(Pixel coordinate grounding data)
—————

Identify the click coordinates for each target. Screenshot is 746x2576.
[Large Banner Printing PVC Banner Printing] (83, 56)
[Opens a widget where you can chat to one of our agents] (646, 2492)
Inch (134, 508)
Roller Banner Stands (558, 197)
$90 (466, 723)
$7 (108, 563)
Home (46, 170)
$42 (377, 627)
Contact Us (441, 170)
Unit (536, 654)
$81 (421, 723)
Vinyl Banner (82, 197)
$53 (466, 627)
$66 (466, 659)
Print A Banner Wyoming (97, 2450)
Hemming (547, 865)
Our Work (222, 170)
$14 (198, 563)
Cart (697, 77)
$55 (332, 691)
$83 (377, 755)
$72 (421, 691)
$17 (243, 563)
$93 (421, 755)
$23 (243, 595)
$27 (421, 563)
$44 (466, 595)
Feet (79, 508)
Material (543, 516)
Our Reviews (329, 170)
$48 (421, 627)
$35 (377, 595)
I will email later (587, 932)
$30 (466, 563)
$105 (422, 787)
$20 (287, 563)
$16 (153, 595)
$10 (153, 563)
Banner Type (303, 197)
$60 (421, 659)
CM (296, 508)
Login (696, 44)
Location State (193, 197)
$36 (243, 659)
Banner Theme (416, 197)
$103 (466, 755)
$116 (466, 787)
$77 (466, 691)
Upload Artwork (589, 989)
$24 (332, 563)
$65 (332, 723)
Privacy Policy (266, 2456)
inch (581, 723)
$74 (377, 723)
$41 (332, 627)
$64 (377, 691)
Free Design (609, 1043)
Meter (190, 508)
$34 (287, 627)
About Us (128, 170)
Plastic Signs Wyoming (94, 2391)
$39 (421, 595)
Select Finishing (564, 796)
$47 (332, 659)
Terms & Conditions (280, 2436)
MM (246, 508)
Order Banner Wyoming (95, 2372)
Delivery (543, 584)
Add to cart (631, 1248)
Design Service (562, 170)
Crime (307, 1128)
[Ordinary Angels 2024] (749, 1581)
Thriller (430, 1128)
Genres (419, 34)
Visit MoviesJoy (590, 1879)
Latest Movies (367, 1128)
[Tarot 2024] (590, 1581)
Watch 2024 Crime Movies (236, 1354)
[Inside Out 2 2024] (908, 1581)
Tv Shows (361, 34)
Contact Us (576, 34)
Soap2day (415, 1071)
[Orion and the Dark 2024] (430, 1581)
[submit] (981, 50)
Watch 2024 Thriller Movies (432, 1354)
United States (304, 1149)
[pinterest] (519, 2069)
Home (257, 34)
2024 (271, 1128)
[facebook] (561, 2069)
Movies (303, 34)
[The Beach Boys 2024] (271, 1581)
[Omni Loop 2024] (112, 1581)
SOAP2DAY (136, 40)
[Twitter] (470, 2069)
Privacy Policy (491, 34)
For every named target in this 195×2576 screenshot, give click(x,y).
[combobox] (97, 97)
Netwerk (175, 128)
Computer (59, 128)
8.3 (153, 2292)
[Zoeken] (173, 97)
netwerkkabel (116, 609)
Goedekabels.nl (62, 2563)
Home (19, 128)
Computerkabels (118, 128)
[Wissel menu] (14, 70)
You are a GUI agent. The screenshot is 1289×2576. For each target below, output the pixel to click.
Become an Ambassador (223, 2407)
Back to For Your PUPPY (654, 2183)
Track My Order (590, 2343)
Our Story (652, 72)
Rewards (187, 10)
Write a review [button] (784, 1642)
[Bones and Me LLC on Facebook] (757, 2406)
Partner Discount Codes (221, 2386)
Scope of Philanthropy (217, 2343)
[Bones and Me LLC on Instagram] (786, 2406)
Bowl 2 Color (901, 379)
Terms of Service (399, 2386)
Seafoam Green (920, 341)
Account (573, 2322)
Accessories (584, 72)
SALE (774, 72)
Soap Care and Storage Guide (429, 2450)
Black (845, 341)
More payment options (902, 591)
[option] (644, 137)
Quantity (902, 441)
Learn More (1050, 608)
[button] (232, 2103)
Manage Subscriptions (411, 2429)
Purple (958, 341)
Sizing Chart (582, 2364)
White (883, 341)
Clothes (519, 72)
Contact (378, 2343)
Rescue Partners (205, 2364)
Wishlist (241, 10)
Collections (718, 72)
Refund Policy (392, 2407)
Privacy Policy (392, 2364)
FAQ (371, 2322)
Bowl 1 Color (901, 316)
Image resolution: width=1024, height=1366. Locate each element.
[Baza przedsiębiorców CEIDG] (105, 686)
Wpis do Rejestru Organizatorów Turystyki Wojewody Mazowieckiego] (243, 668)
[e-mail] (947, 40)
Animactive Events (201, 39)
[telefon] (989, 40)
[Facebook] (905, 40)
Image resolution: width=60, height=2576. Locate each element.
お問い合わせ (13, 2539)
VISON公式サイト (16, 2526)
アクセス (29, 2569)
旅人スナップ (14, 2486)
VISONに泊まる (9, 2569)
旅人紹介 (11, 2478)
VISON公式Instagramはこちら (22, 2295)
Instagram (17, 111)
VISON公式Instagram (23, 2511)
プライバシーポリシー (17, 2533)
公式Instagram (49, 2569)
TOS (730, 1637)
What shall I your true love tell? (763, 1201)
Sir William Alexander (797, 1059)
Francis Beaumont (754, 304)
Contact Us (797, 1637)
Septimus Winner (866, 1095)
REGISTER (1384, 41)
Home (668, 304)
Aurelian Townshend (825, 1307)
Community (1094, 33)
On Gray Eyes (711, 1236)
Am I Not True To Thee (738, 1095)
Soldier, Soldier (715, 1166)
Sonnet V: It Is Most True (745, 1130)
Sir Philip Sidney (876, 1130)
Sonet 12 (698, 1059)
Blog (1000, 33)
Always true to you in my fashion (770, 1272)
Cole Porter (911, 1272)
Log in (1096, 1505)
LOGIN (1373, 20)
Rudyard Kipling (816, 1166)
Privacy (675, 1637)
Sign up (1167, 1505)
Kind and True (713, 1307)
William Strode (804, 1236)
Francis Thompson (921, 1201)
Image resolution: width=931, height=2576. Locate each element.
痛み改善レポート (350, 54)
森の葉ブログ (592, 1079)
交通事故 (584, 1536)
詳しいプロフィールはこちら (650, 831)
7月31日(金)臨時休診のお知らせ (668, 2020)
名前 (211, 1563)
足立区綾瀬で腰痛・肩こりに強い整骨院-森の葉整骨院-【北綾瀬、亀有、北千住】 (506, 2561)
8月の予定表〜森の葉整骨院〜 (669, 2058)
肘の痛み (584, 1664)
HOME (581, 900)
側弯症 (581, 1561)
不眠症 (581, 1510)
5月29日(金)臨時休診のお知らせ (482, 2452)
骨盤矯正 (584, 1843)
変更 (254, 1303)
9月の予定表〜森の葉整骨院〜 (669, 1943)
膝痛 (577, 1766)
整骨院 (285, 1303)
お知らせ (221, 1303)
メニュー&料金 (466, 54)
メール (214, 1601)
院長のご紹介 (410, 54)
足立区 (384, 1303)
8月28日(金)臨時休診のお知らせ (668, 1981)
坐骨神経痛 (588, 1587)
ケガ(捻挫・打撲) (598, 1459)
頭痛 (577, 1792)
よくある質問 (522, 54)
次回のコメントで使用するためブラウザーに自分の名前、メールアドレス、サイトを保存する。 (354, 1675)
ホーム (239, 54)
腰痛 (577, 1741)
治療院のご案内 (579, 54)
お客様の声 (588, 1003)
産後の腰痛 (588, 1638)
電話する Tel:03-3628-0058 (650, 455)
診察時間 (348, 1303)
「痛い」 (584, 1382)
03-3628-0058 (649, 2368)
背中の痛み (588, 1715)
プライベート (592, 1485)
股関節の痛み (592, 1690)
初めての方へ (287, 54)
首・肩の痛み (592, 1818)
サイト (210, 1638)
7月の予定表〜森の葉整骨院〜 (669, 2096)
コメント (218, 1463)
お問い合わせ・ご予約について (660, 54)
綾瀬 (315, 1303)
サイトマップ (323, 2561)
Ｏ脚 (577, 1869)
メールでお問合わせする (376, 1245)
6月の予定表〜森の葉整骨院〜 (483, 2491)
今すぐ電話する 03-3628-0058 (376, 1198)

—————

*Problem to solve:*
Show me every line of the entries above that holds "Image".

*Response to the exercise:*
Image resolution: width=1024, height=1366. Locate each element.
Image resolution: width=60, height=2576. Locate each element.
Image resolution: width=931, height=2576. Locate each element.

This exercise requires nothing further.